ChannelOptions.RecvAllocator
This allocator is used to allocate the memory that a Channel
will use to write received network data into. This option is only meaningful on Channel
s that receive data directly from the network. The name is derived from the most basic system call used to receive network data in POSIX systems: recv
.
The signature of recv
is:
ssize_t recv(int socket, void *buffer, size_t length, int flags);
Notice that this system call requires that the userspace program reading data (in this case, SwiftNIO), must pass a buffer to the kernel for the kernel to write data into. NIO needs to allocate that buffer, and it allows users to influence how it does so by way of the recvAllocator
channel option.
A recvAllocator
is any type that conforms to the RecvByteBufferAllocator
protocol:
/// Allocates `ByteBuffer`s to be used to read bytes from a `Channel` and records the number of the actual bytes that were used.
public protocol RecvByteBufferAllocator {
/// Allocates a new `ByteBuffer` that will be used to read bytes from a `Channel`.
func buffer(allocator: ByteBufferAllocator) -> ByteBuffer
/// Records the actual number of bytes that were read by the last socket call.
///
/// - parameters:
/// - actualReadBytes: The number of bytes that were used by the previous allocated `ByteBuffer`
/// - returns: `true` if the next call to `buffer` may return a bigger buffer then the last call to `buffer`.

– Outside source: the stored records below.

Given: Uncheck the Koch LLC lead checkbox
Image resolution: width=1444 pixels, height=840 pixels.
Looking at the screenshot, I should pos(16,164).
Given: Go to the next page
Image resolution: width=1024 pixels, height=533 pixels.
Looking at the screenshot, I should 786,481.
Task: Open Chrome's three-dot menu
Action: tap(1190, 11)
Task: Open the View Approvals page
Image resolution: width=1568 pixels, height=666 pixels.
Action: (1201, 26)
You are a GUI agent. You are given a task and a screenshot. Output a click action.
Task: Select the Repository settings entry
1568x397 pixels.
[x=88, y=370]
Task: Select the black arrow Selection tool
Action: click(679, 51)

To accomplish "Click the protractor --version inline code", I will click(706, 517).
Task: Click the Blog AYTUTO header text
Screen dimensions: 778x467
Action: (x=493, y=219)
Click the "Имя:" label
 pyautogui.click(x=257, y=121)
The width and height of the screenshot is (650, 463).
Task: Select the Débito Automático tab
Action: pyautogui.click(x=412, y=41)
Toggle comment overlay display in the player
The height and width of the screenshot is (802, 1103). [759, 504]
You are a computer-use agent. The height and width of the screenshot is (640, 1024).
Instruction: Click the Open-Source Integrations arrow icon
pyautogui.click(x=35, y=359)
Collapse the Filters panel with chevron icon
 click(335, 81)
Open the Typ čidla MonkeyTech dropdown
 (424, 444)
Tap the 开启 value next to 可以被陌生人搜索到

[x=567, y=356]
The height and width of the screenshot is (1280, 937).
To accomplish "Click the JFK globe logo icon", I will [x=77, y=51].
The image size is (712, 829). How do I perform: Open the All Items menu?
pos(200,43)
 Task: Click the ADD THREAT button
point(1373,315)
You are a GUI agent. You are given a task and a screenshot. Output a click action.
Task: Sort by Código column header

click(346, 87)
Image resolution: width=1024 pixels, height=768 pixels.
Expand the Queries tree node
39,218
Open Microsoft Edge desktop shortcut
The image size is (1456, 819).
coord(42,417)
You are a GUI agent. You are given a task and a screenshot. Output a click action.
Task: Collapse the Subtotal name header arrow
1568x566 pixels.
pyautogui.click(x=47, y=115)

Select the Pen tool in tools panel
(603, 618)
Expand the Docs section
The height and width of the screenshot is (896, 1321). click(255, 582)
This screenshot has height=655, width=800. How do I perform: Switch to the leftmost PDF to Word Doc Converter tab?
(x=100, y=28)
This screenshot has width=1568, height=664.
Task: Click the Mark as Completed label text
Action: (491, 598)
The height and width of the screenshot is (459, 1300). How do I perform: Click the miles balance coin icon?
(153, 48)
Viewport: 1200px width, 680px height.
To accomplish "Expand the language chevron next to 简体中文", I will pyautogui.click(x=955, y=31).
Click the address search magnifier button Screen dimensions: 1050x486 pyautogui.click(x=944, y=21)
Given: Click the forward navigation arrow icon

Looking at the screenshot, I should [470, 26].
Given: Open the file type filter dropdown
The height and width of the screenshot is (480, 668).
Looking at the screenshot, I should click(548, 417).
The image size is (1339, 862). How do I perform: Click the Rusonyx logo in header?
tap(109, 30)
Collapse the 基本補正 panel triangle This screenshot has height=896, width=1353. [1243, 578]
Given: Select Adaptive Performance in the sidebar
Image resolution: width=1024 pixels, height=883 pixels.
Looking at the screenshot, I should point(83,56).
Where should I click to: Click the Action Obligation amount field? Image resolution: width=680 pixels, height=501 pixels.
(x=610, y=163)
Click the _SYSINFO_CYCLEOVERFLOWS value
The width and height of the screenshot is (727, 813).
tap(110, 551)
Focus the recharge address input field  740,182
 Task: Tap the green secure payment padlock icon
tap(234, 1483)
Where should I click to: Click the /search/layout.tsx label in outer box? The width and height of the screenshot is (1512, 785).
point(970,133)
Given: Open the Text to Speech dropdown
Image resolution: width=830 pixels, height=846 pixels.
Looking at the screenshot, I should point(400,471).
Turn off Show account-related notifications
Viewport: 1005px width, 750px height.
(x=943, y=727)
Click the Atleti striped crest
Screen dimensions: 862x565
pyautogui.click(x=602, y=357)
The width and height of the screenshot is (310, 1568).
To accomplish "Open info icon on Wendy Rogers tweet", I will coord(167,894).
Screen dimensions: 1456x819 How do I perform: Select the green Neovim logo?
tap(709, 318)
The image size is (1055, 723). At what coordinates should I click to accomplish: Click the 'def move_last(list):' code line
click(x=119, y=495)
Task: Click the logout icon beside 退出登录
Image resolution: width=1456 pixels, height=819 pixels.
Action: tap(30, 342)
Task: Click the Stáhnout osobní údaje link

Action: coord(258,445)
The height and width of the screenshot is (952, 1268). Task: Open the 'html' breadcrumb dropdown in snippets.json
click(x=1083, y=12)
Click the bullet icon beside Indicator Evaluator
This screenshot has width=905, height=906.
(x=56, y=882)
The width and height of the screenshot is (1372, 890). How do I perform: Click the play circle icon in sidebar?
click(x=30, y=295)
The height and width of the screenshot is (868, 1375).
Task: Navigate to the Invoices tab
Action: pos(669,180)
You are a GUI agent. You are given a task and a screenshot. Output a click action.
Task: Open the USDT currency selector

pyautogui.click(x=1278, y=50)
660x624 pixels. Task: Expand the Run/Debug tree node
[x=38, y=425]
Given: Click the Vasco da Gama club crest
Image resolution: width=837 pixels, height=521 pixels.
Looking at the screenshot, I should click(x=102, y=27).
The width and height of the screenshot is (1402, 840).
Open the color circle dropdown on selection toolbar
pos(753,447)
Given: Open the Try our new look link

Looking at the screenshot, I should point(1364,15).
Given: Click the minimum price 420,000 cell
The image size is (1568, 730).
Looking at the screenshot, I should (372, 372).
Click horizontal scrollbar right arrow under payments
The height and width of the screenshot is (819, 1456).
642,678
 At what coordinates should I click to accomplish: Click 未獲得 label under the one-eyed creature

mutating func record(actualReadBytes: Int) -> Bool
}
This protocol is fairly straightforward, containing two functions. The first function, buffer(allocator:)
instructs the RecvByteBufferAllocator
to use the provided allocator
to allocate a ByteBuffer
, and returns it to the caller. The second function is used by the Channel
to tell the RecvByteBufferAllocator
how many bytes were actually read from the network.
What's notable here is that the first call, buffer(allocator:)
, does not take a size argument. This is the biggest clue for what types that conform to RecvByteBufferAllocator
are supposed to do: they are supposed to decide how big a buffer to allocate.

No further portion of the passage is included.